47. Rumah sakit

816 108 5
                                        


Ruangan bernuansa putih menjadi saksi bisu sebuah kehancuran persahabatan. Ada lima cowok di sana. Satu terlentang di atas brankar, sedangkan sisanya berdiri mengelilinginya dengan mata sayu.

Tito. Cowok yang sangat mereka percaya nyatanya tak sebaik yang mereka kira. Tapi entahlah, mungkin juga kebalikannya.

Mereka semua memang terlalu terfokus dengan masalah Alex. Hal itu membuat Tito cemburu karena Alex bukan satu-satunya orang yang mempunyai masalah. Dia selalu meluangkan waktu untuk Alex, menghiburnya kala kacau, sampai menerima dengan lapang dada saat cowok itu membogemnya untuk meredakan kemarahan.

Tapi Alex tak pernah memberikan timbal balik padanya. Setidaknya menepuk pundaknya saat dia terpuruk karena sang ibu tengah sakit saja tidak.

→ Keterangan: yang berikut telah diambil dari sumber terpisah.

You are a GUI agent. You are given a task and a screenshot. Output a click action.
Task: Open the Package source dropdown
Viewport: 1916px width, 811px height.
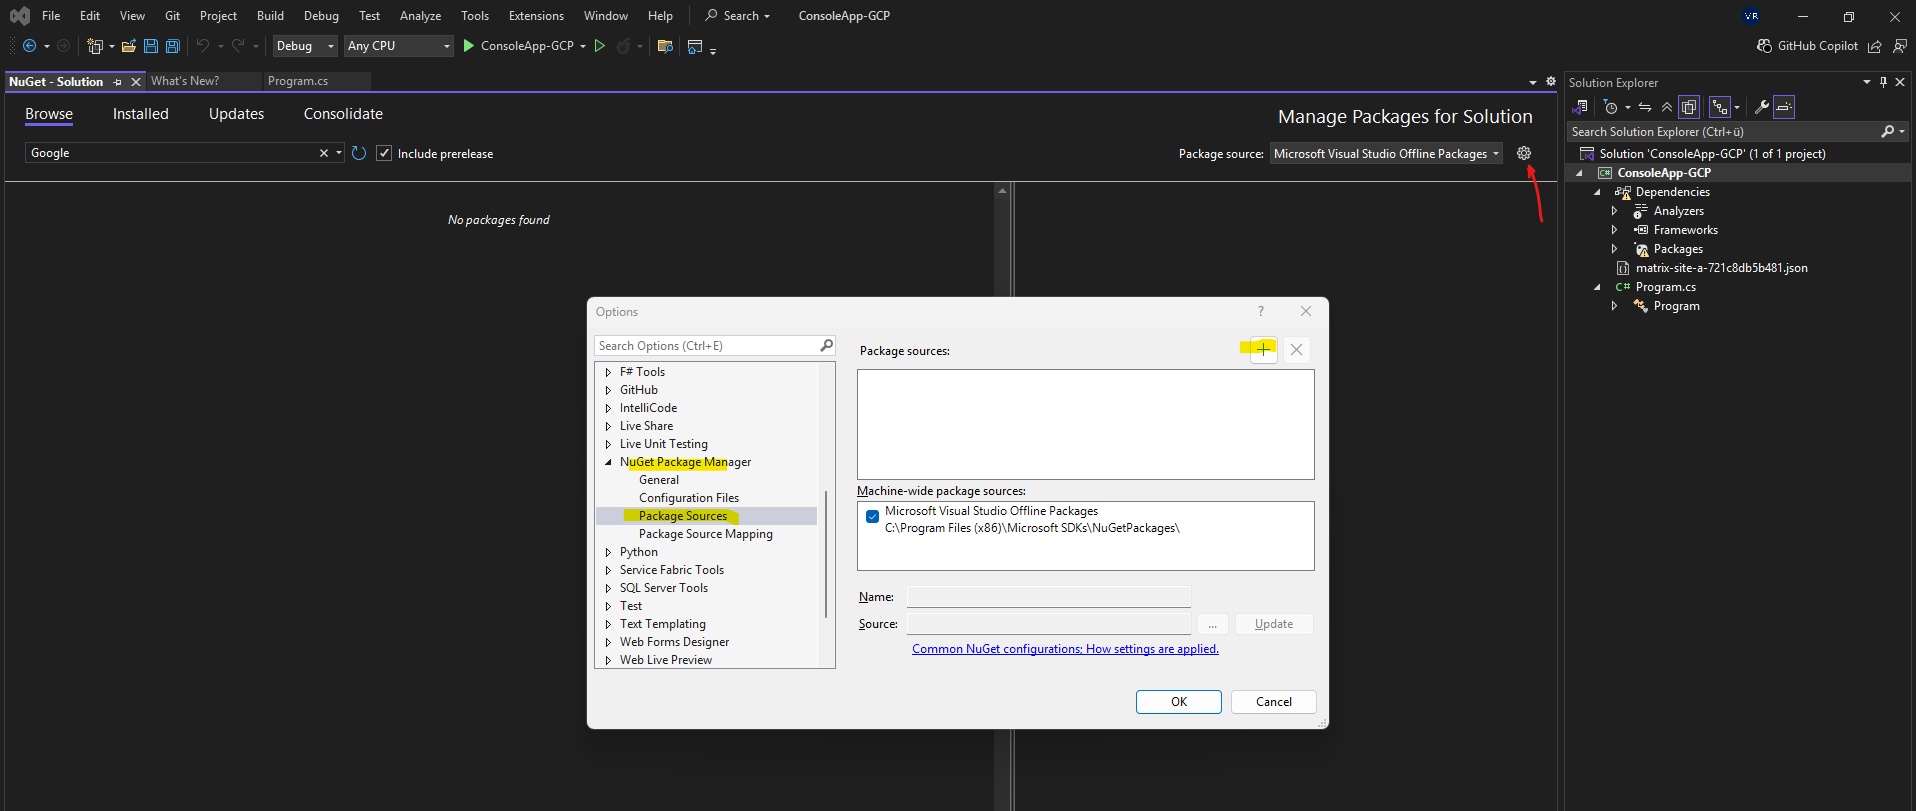(x=1386, y=153)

Mungkin karena gelimang harta membuat cowok itu beranggapan semua bisa dibeli, termasuk pertemanan. Bagi Alex mentraktir teman-temannya adalah wujud terimakasihnya, setelah itu nilai semuanya seri.

"To." Di tengah keheningan Chiko menyeletuk.

Matanya terpejam sejenak saat tak mendapatkan respons dari yang bersangkutan. Tito justru memalingkan wajahnya menatap ke arah lain.

"Kami minta maaf," kata Alex.

Chiko, Revan, dan Bagas menatap Alex tak percaya. Ini adalah pertama kalinya Alex berani meminta maaf. Di saat di mana cowok itu seharusnya murka karena Tito menusuk Eva, dia justru memilih minta maaf atas sifat tidak tahu diri nya.

"Maaf gak pernah cari tau kehidupan lo selama ini. Kami terlalu asik sama sifat periang lo, sampai kami gak sadar apa yang sebenarnya lo rasakan sekarang," lanjutnya.

Tito tetap diam, tidak mau menatap keempat orang yang pernah menjadi penawar kelelahannya ketika menghadapi kehidupannya. Setidaknya candaan mereka mampu menetralisir bebannya.

"Gue sama Bagas cuman gak mau kehilangan lo di anggota kami, itu aja," tukas Chiko.

Bagas mengangguk, "Oleh sebab itu kami memberikan kesempatan buat lo, walaupun lo gak minta. Kami berharap lo gunain kesempatan itu sebaik mungkin agar persahabatan kita tetap utuh," lanjut Bagas.

Chiko dan Bagas adalah saksi pertama yang mengetahui kemunafikan dan penghianatan Tito. Sebelumnya mereka memergoki Tito yang mau mencelakai Eva saat tengah menonton konser. Tapi setelah kejadian itu mereka berlaku seperti teman lagi, berharap Tito tidak mengulangi kesalahannya.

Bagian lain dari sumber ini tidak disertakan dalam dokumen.